Currently, there are no responsibilities. Well actually, allow me to rephrase that. In life we always have responsibilities. That is to say, you and I still have bills to pay. Yet, today I do not have to work at the hospital. Today there is no homework to complete. Today there is no studying to be done.Today I sit in front of my laptop, my cell phone, and I am wondering, “What am I to do?“. I could listen to podcasts, I could go to the gym, I could go sit in the sauna and sweat, I could create art, I could listen to music, I could read a book (which by the way, I’ve already read and finished two books this winter break – this is a huge accomplishment for me considering I don’t read books, especially free-reading books).Now, once again I ask myself the question: “What is a biology student in the middle of their last ever winter-break supposed to do with a whole day off?”
Stress is like an entity.

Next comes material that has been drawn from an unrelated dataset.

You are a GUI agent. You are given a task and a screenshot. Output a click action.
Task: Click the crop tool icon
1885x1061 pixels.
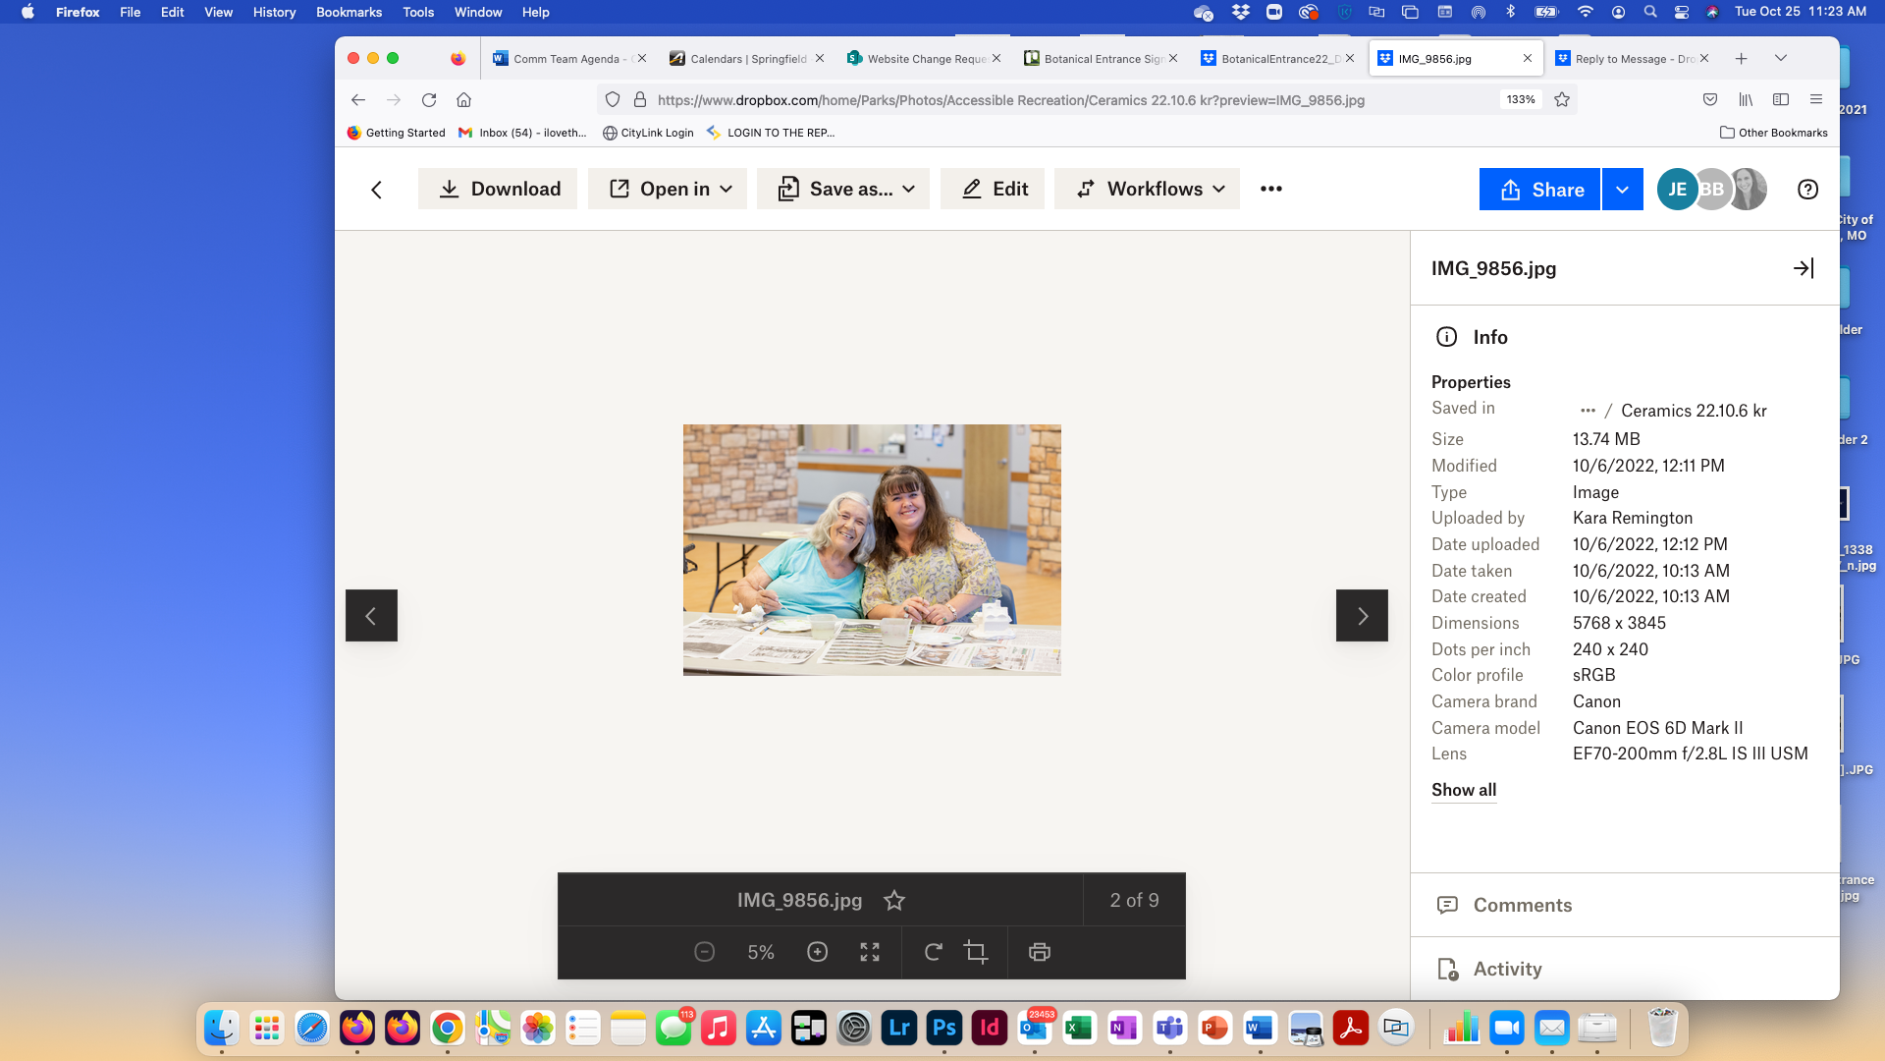976,952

It is a unique individual that has no gender and no name. It is comprised of energy and electrical impulse. Stress assumes many forms, perhaps comparable to a shape-shifter. It may take the form of my professors, my friends, my family, a test, my work, my patients, and sometimes myself. When the lights go out at night, I fall asleep to the sweet ring of its house keys. Stress walks right through the front door of its home and I watch as it settles in. Stress resides in the unconscious portion of our brains and comes home between the hours of 2:30 and 3:30 AM. Conveniently the time when my brain undergoes immense electrical repair. My dreams are intense by this precise nature. However, periodically I find myself waking up in the middle of this dark process and stress absolutely hates it when I interrupt.

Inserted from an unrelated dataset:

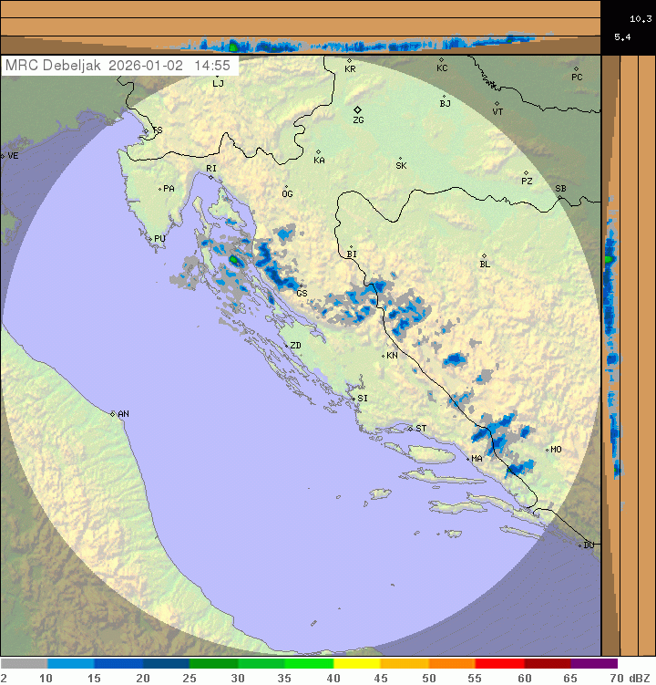
Task: Click the radar echo in right side cross-section
Action: (x=609, y=260)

Waking up in the middle of the night is like waking up to a purgatory. I enter the place in which dreams and reality blend together. My conscious, the individual you all know me as, so politely knocks at the door of stress‘s home unannounced. At night, stress takes off its shoes, kicks up its feet with a beer in hand and a TV remote in the other. The sweet play-by-play of my day flashes before stress‘s eyes, my eyes. Stress enjoys the alone time and if it wasn’t already apparent, the conscious is not welcome at the home of stress. Yet still, I find myself entering this strange, deep, dark place.
Dreams have fascinated me, and yet I am a firm believer they have no translation into our waking lives. I always thought Freudian interpretations of dreams were meaningless and silly. I do however, think that dreams, or at least mine, represent my brain‘s integration of irrational and rational thought. Dreams are like a huge melting pot of unconscious and conscious thoughts. Like I said, it is my purgatory. Terrible day? Fight with a friend? Upset about a mediocre grade? The next morning I (most often) feel insightful and refreshed – almost as if someone, like stress, sat down with a pen and paper and remediated all these annoying life things. Stress is like a personal assistant who works in the dead of night. A friend or foe, however you consider it, stress is the very thing that takes care of these extrapolations, my extrapolations.
By the time I finally fall back asleep, I‘ve reentered the REM cycle. The progression of my brain waves normalizes. The sun starts rising, and I‘m waking up for a new day. Typically I forget all about the fact I entered this strange part of my brain. I usually forget the run-in I had with stress and this strange dream purgatory. But today I didn’t forget. Today I woke up on my day off and I thought carefully about what the stress of life is trying to tell me.